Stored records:
++++++++

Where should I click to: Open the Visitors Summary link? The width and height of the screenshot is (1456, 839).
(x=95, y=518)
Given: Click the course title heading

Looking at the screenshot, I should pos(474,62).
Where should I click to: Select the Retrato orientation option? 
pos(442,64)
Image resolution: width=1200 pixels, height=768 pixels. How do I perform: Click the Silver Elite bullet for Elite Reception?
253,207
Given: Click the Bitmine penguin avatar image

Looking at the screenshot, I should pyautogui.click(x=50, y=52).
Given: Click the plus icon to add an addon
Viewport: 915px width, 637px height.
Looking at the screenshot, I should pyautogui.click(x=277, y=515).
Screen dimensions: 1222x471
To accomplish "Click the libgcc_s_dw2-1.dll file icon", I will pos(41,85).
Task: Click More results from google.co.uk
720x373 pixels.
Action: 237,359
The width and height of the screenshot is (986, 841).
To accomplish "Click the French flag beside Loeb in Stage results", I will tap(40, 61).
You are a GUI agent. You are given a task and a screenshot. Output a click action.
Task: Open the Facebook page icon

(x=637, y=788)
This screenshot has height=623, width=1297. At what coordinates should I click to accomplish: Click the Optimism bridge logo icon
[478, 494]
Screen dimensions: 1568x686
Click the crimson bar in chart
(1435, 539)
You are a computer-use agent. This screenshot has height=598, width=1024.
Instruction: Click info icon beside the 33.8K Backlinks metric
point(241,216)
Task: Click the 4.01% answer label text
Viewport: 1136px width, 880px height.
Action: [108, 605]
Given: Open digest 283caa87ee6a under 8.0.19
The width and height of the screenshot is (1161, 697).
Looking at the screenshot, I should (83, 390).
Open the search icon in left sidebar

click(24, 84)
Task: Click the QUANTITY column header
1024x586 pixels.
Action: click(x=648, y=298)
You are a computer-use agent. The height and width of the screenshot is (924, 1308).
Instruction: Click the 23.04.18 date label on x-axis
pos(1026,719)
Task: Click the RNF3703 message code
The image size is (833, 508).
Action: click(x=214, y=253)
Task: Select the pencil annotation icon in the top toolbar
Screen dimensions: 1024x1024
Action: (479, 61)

++++++++

- **Description of the task**
Reproduce every one of the rows above word for word, without changing anything.

- **The reply**
Where should I click to: Open the Visitors Summary link? The width and height of the screenshot is (1456, 839).
(x=95, y=518)
Given: Click the course title heading

Looking at the screenshot, I should pos(474,62).
Where should I click to: Select the Retrato orientation option? 
pos(442,64)
Image resolution: width=1200 pixels, height=768 pixels. How do I perform: Click the Silver Elite bullet for Elite Reception?
253,207
Given: Click the Bitmine penguin avatar image

Looking at the screenshot, I should pyautogui.click(x=50, y=52).
Given: Click the plus icon to add an addon
Viewport: 915px width, 637px height.
Looking at the screenshot, I should pyautogui.click(x=277, y=515).
Screen dimensions: 1222x471
To accomplish "Click the libgcc_s_dw2-1.dll file icon", I will pos(41,85).
Task: Click More results from google.co.uk
720x373 pixels.
Action: 237,359
The width and height of the screenshot is (986, 841).
To accomplish "Click the French flag beside Loeb in Stage results", I will tap(40, 61).
You are a GUI agent. You are given a task and a screenshot. Output a click action.
Task: Open the Facebook page icon

(x=637, y=788)
This screenshot has height=623, width=1297. At what coordinates should I click to accomplish: Click the Optimism bridge logo icon
[478, 494]
Screen dimensions: 1568x686
Click the crimson bar in chart
(1435, 539)
You are a computer-use agent. This screenshot has height=598, width=1024.
Instruction: Click info icon beside the 33.8K Backlinks metric
point(241,216)
Task: Click the 4.01% answer label text
Viewport: 1136px width, 880px height.
Action: [108, 605]
Given: Open digest 283caa87ee6a under 8.0.19
The width and height of the screenshot is (1161, 697).
Looking at the screenshot, I should (83, 390).
Open the search icon in left sidebar

click(24, 84)
Task: Click the QUANTITY column header
1024x586 pixels.
Action: click(x=648, y=298)
You are a computer-use agent. The height and width of the screenshot is (924, 1308).
Instruction: Click the 23.04.18 date label on x-axis
pos(1026,719)
Task: Click the RNF3703 message code
The image size is (833, 508).
Action: click(x=214, y=253)
Task: Select the pencil annotation icon in the top toolbar
Screen dimensions: 1024x1024
Action: (479, 61)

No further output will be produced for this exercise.